##### Provided passage #####

This is the brilliant time of year here, when sunshine
floods the countryside, the forest floor erupts with cowslip and bluebells, and
the apple trees bud with their first flowers. The petals fall from the sloe
trees, forming the hard green fruits that we will pick six months from now, and
the hawthorn leaves are in their last days of tenderness before growing tough.
Most importantly, we feel just a tiny bit warm, the chill in the air
disappearing for the first time in several months.
Predictably, this being Ireland, my co-workers immediately
begin lunging for the air conditioning, and the buses begin blasting frosty air
over the passengers, to prevent us from enjoying the warm days. It also means
they will stagger in from outside, sweat dripping from their flushed faces,
panting from having to endure the luke-warmth.
We are also seeing the first of Ireland’s spring crop of
nettles and dandelions – nettles for soup and beer, dandelions for fritters and
wine. We also found the first edible
mushrooms of the year, which also became my lunch the next day.
Nettles are in their prime for picking now, and I have spent
moments here and there down by the river gathering them into giant bags for
freezing – and later for making into vegetables, tea, soup, wine, beer and
other things. Fat hen, jack-by-the-hedge and Good King Henry should be
appearing soon.
Hawthorn leaves remain somewhat edible, although they are
getting tougher and less tasty every day as they get ready to bloom. Dandelions
are spreading across the fields, ready to be made into fritters, wine, salad,
coffee and many other things.
Lime trees, also called lindens, are just beginning to leaf,
and as their leaves come in they can be eaten like lettuce. The cowslips we
need to pick for wine this year, along with the related primroses. In short,
this is prime foraging season.
During every available moment, we’ve been transforming our
garden; The Girl and I have been building a hedgerow along our back property to
keep the cows out, and are replanting the apples from our grafting adventure a
couple of years ago. We’re also replanting the gooseberry bushes and loganberry
vines there, creating our own barbed wire.
The swallows have returned to our shed, which means I have
to watch myself when I go in lest I be smacked in the face with an outgoing
bird. Most months we have a heron who lives along the canal by us, and he’s
been especially busy lately; we saw him with a fish just this afternoon. For a
short time, we see two of them, as the usually solitary animals come together
to have a family.
May’s sun and warmth offers a good opportunity for green
manure crops like comfrey – its deep roots bring nutrients from deep in the
soil, and its soft tissues decompose quickly in the compost. We like to take
the comfrey that grow wild down the road and cut them, and bring them in
wheelbarrows to our compost bin; in six months or so they will give us rich
compost that we can add to our soil for free.

#####

§ **Problems to solve**:
(1) In the foraging passage, please rename "mushrooms" as "fungi" and write out the stretch that begins at the words "We are also" and stops after "the next day.".
(2) Answer from the foraging passage:
(a) What do the buses blast over the passengers?
(b) What are the gooseberry bushes and loganberry vines being replanted to create?
(c) How is the cut comfrey brought to the compost bin?
The data after this point comes from a separate source.

##### Source excerpt #####

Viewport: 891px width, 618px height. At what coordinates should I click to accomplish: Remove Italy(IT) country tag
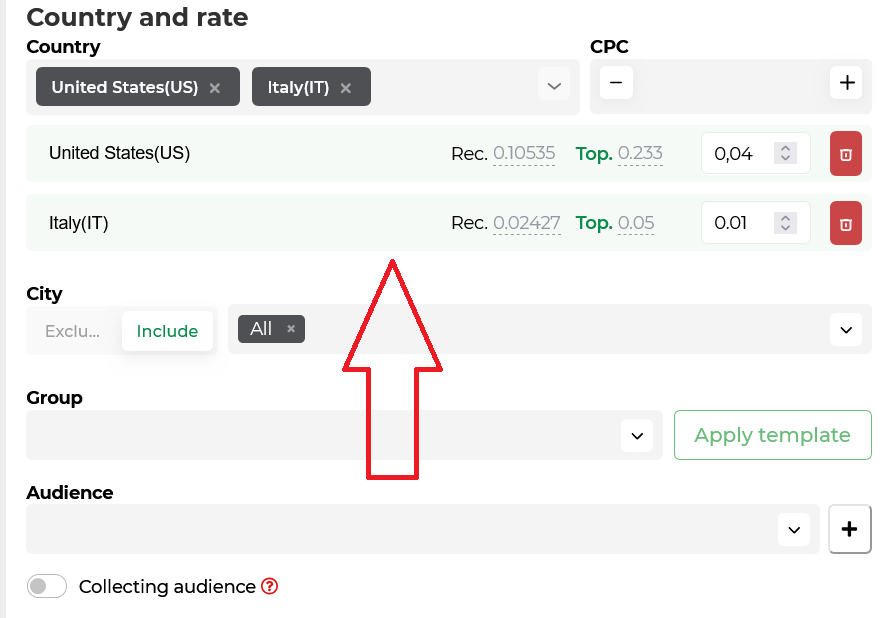point(345,88)
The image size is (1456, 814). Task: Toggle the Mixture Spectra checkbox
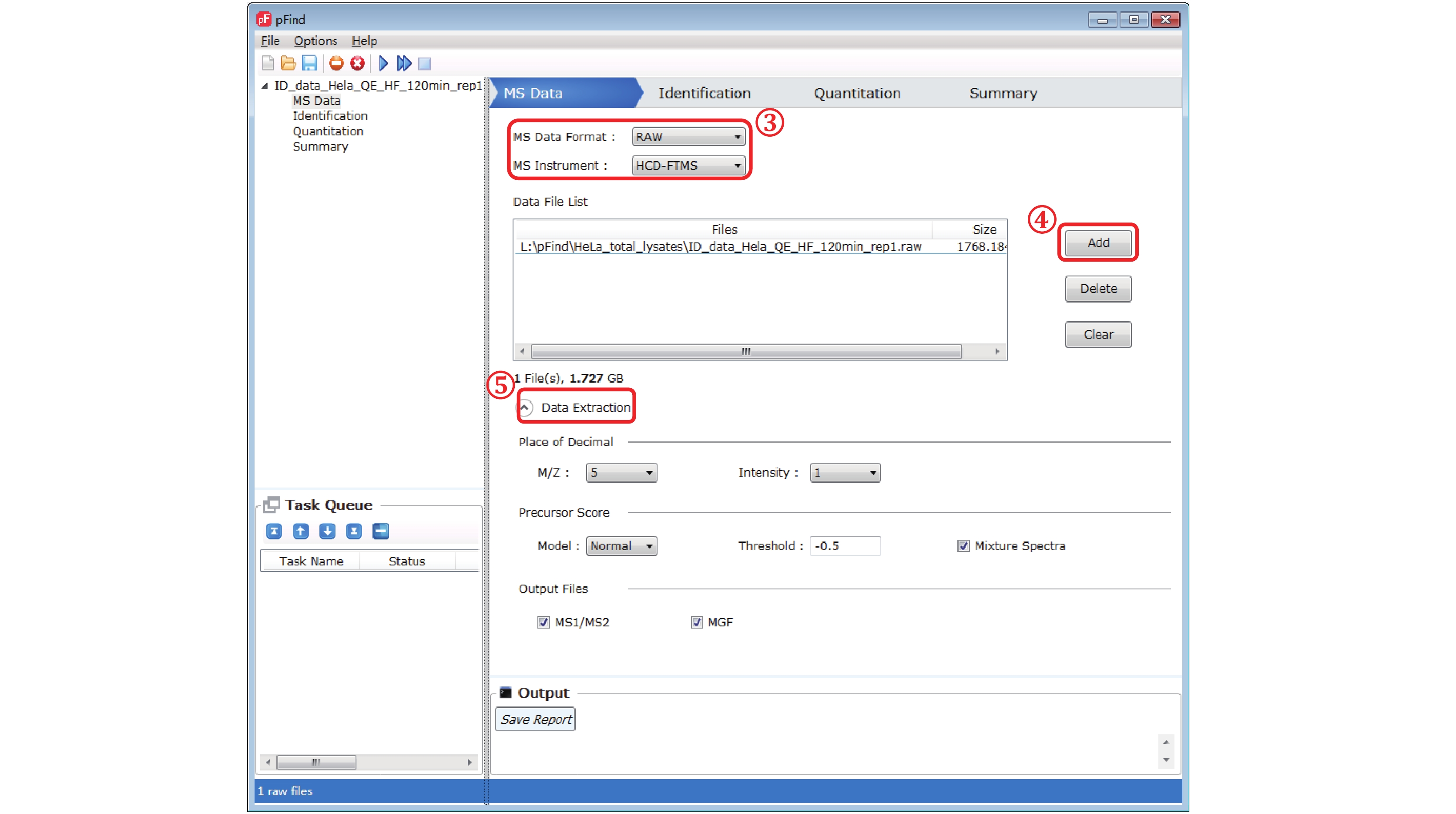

#####

§ **Answers in order**:
(1)
We are also seeing the first of Ireland’s spring crop of
nettles and dandelions – nettles for soup and beer, dandelions for fritters and
wine. We also found the first edible
fungi of the year, which also became my lunch the next day.

(2)
(a) Frosty air.
(b) Their own barbed wire.
(c) In wheelbarrows.